**Exercise objective**
Extract each line in the records below that contains the string "text". The match is case-sensitive.

**Source material**
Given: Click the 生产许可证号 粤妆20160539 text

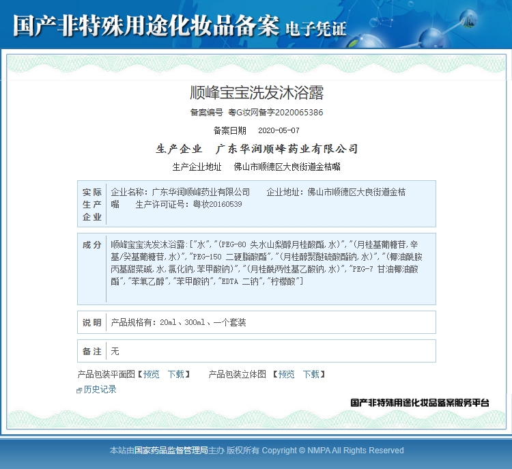Looking at the screenshot, I should pos(188,204).
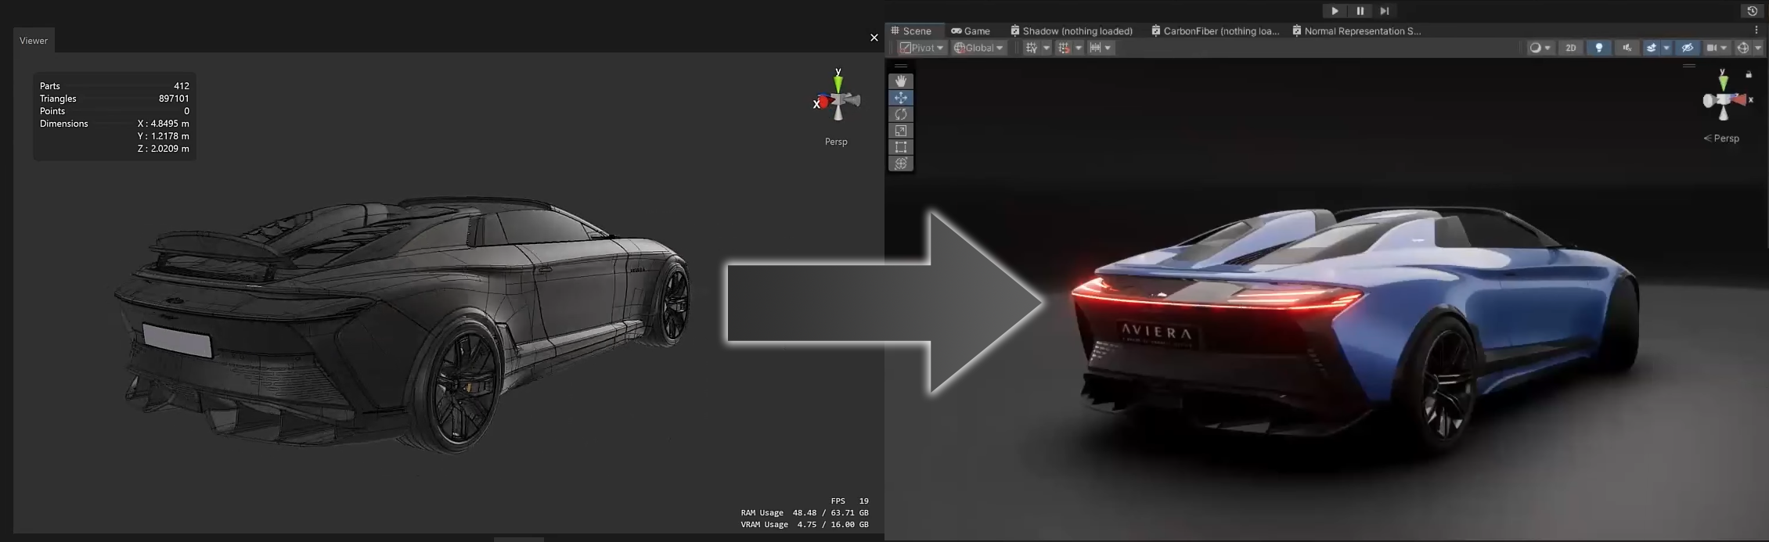Select the combined Transform tool
The image size is (1769, 542).
901,163
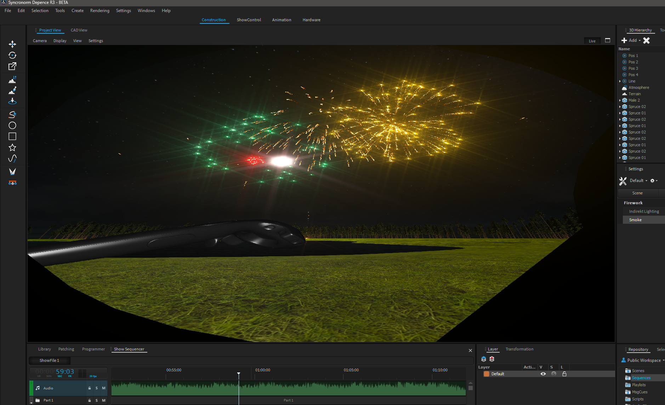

**Written answer**
Given: Click the 生产许可证号 粤妆20160539 text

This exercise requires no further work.